Ashland report: singing twins, a military hero gone wrong

In 1938, when Richard Rodgers, Larry Hart, George Abbott and George Balanchine brought The Boys From Syracuse to Broadway, no one had ever before made a successful musical from a Shakespeare play. And Boys, a free and breezy adaptation of The Comedy of Errors, was successful. Its jazzy score landed several songs — Falling in Love With Love, He and She, This Can’t Be Love, Sing for Your Supper — in the Great American Songbook, to be picked up and played around with by interpreters as diverse as Mel Torme, Oscar Peterson and Sonny Rollins.

But while Boys paved the way for such later hits as West Side Story and Kiss Me Kate, and helped inspire many more musical adaptations of Shakespeare’s plays, including Arne Zaslove’s popular Twelfth Night with Gershwin tunes for the old Bathhouse Theatre in Seattle in the 1980s, it hasn’t had a lot of revivals. New York’s Encore series of staged musicals produced and recorded a top-flight version in 1997, but a 2002 Broadway revival by the Roundabout Theatre Company was by most accounts (I didn’t see it) badly botched.

Too bad. I’ve listened to the music a fair amount, but I’ve seen a production of The Boys From Syracuse only once, years ago at the Stratford Festival in Ontario, and it’s left me longing to see it again ever since (like another Rodgers & Hart show, 1940’s Pal Joey, which also has a terrific score and is rarely revived).

The Oregon Shakespeare Festival‘s new outdoor production of The Comedy of Errors isn’t The Boys From Syracuse. But it is a free musical adaptation of Shakespeare’s comedy (which was itself an adaptation of a Plautus comedy from ancient Rome), and it has its considerable charms.

Director/adapter/lyricist Penny Metropulos, composer/lyricist Sterling Tinsley and lyricist Linda Alper — the same team that created last season’s Tracy’s Tiger, a labored musical adaptation of a William Saroyan story — have got a lot right this time around. They’ve set this merry mixup of two sets of separated twins (the brothers Antipholus and their servant/sidekicks Dromio) in a Wild West town, given it a rustic multilevel wooden set by Michael Ganio and hired the superb costume designer Paul Tazewell (Broadway’s Bring in Da Noise, Bring in Da Funk and On the Town, among many others) to give the large cast the perfect look of the imaginary American-comic West, somewhere between Pecos Bill and The Cockeyed Cowboys of Calico County.

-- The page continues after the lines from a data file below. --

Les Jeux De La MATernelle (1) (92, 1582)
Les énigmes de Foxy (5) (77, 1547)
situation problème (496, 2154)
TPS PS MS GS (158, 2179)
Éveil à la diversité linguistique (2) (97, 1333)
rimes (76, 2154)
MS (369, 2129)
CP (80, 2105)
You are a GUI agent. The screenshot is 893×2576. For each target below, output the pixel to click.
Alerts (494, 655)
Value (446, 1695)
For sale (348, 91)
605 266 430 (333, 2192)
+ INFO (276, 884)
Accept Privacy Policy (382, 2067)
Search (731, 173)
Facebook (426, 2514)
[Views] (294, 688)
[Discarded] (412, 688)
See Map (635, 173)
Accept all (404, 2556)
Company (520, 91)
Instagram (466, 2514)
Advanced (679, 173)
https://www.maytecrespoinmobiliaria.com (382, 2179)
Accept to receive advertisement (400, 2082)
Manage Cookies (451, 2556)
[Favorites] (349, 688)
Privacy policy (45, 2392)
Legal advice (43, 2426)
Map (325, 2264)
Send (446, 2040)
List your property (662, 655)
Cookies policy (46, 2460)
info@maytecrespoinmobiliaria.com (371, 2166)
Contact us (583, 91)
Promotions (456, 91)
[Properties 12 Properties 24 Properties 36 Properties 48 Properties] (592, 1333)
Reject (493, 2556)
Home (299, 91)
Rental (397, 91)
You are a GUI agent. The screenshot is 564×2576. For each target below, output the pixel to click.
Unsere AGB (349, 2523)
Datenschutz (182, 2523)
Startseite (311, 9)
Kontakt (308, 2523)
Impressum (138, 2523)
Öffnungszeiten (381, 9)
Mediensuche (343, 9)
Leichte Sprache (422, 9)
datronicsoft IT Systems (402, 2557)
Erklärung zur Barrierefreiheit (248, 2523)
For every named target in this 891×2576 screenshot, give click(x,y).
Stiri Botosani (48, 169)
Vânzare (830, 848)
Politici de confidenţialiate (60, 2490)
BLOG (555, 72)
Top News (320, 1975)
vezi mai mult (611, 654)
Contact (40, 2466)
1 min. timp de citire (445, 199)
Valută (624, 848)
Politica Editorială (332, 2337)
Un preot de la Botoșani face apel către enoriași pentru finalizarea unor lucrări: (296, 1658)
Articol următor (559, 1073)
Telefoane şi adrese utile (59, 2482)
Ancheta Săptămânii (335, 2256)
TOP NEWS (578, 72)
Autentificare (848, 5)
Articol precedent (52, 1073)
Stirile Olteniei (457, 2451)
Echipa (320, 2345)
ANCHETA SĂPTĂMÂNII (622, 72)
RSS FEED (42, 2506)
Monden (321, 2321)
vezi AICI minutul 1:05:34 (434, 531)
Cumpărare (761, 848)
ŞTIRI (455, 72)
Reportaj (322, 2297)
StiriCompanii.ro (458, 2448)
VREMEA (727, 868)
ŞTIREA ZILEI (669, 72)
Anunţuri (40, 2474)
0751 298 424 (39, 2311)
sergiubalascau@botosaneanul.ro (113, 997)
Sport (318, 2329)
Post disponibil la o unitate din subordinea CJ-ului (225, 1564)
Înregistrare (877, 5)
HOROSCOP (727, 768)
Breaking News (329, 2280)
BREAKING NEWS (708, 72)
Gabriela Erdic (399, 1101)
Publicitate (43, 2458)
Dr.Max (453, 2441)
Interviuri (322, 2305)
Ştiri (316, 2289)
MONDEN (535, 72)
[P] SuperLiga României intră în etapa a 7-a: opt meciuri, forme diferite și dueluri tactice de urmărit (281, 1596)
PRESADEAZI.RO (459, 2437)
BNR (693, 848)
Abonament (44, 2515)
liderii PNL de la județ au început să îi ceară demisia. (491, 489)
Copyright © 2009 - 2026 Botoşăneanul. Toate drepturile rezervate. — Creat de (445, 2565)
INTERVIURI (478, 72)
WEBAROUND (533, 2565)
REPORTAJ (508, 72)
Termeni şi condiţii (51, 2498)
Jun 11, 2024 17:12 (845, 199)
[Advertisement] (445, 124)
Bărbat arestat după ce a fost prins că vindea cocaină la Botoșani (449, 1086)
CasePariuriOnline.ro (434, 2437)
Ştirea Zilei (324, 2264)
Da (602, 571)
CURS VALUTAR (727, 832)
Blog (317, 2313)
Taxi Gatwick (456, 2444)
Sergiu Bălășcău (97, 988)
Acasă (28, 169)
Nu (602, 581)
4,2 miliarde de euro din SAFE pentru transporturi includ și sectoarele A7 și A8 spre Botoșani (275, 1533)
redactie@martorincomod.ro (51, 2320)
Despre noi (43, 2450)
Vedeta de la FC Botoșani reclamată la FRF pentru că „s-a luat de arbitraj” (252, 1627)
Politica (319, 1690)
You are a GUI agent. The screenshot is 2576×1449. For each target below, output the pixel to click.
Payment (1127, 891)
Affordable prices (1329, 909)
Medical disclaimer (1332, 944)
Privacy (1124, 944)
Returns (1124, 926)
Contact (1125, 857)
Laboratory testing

Whether this is a flat-out musical comedy or a play with music is open to interpretation. Metropulos has played around with the language a lot, substituting comic Western exaggerations for Elizabethan tomfoolery. But she also retains a lot of Shakespeare’s best lines, creating a hybrid that is more truly Shakespearean than, for instance, the entirely rewritten West Side Story, which is Romeo and Juliet only in its structure and plot. And Tinsley’s songs and incidental music, which are always enjoyable, nevertheless feel more like riffs on common themes than a focused attempt to create a whole, coherent, original body of songs. If a lot of it sounds familiar it’s because it’s, well, familiar, inviting the audience to hook into sounds already in its musical bank. There’s some witty quoting from Gilbert & Sullivan, and one of the best numbers, the patter song that introduces the snake-oil salesman Doctor Pitch, brings to mind a similar number from a similar scene in the underrated Disney movie musical Pete’s Dragon. All of that’s OK, and it works quite well. But it suggests that this project is more this season’s version of The Comedy of Errors (and a pretty good one, at that) than an attempt to create a lasting new musical for the American repertoire.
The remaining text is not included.